> [ASSIGNMENT] Go through the entries below. Copy out every line that contains "will".

Start of EXERCISE INPUT

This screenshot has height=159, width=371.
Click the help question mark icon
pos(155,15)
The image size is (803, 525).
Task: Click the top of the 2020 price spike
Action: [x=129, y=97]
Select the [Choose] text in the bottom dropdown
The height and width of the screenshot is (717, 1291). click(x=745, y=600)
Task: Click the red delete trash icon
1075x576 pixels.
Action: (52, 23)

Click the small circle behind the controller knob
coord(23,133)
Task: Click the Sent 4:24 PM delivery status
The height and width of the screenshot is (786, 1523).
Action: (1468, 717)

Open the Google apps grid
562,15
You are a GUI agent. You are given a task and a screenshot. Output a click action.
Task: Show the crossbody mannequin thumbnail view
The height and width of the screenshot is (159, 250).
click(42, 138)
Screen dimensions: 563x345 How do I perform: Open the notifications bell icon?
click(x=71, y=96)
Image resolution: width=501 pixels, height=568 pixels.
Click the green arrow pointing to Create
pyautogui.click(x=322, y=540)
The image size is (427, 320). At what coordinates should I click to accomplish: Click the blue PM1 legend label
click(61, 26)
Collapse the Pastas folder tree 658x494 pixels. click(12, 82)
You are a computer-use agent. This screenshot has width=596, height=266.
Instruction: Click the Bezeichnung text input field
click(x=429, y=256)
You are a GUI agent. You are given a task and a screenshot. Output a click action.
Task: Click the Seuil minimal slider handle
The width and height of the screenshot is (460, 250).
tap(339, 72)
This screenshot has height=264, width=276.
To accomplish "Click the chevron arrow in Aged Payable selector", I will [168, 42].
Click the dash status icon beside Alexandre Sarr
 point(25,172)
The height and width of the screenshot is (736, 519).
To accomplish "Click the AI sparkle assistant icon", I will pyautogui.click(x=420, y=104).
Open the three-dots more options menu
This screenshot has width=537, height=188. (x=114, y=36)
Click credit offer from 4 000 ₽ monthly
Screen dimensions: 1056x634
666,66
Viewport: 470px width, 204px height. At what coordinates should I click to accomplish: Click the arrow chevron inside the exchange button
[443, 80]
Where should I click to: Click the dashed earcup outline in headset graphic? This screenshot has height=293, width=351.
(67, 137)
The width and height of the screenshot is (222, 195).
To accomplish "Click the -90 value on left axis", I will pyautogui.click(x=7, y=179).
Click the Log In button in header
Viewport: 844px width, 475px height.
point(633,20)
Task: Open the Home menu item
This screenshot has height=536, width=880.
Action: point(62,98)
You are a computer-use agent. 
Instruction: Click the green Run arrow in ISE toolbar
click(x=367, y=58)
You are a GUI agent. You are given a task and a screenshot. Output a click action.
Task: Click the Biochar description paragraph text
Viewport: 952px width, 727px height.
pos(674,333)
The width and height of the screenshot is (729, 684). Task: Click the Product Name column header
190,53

End of EXERCISE INPUT

> [SOLVED EXERCISE]
To accomplish "Click the chevron arrow in Aged Payable selector", I will [168, 42].
To accomplish "Click the AI sparkle assistant icon", I will pyautogui.click(x=420, y=104).
To accomplish "Click the -90 value on left axis", I will pyautogui.click(x=7, y=179).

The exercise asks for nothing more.